Harald Thon

Personal information
- Born: 1954
- Died: 28 December 2019 (aged 64–65)
- Relatives: Øyvin Thon (brother)

Sport
- Sport: Orienteering;
- Club: IF Sturla

Medal record
Men's orienteering
Representing Norway
World Championships
| Gold medal – first place | 1981 Thun | Relay |
| Gold medal – first place | 1983 Zalaegerszeg | Relay |

= Harald Thon =

Norwegian orienteer (1954–2019)

Harald Thon (1954 – 28 December 2019) was a Norwegian orienteering competitor who represented the club IF Sturla and the Norwegian national team.
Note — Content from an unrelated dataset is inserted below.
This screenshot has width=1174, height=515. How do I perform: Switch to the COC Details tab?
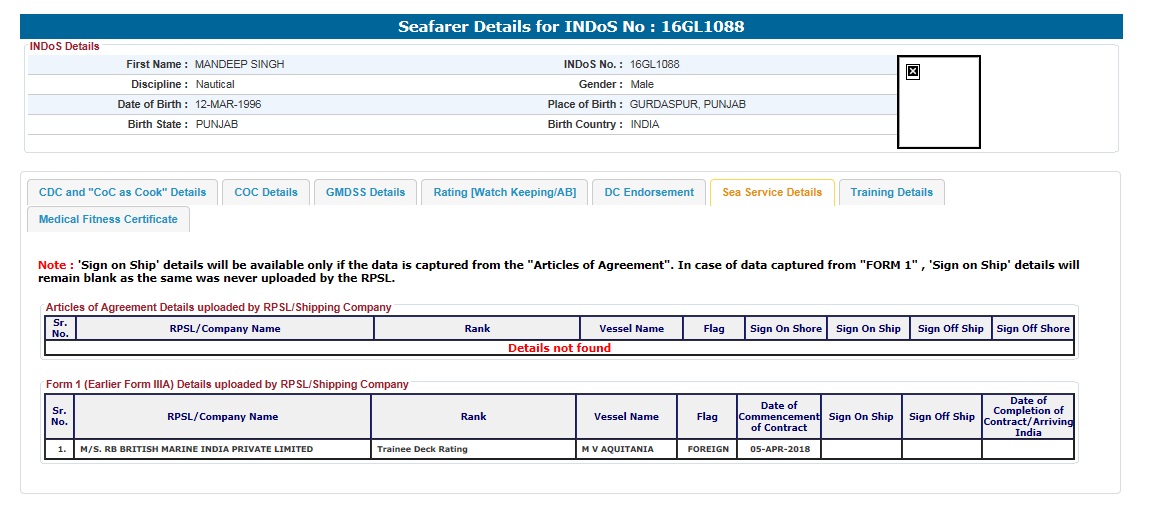coord(266,192)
He was part of the Norwegian winning team in relay at the World Orienteering Championships in 1981 and 1983.

==Career==
Thon became Norwegian orienteering champion in relay with IF Sturla seven years in a row, in 1979, 1980, 1981, 1982, 1983, 1984, and 1985. He became Norwegian champion in the long distance in 1979 (course length 23.3 kilometers, 22 controls), and again in 1980 (course length 27.0 kilometers, 25 controls). He was awarded Bjarne Bjerckes pokal for his results in the long distance national championships. He won an individual silver medal in the Norwegian championships in 1982 (course length 12.1 kilometers), behind Egil Iversen, and an individual bronze medal in 1983 (course length 13.3 kilometers).

Thon competed at the 1981 World Orienteering Championships in Thun, Switzerland, where he placed 10th in the individual competition, and won a gold medal in the relay event, together with Øyvin Thon, Tore Sagvolden and Sigurd Dæhli. At the 1983 World Orienteering Championships in Zalaegerszeg, Hungary, he won his second world championship relay, together with Morten Berglia, Øyvin Thon and Tore Sagvolden. Thon was running the last (fourth) leg, and started 1.17 minutes behind leading Switzerland. He passed the leader when the Swiss runner had a miss at the tenth control, and won the relay with a margin of one and a half minute ahead of the Czechoslovak team.

Harald Thon died in 2019, on 28 December. He was an older brother of Øyvin Thon, a seven-times world champion in orienteering.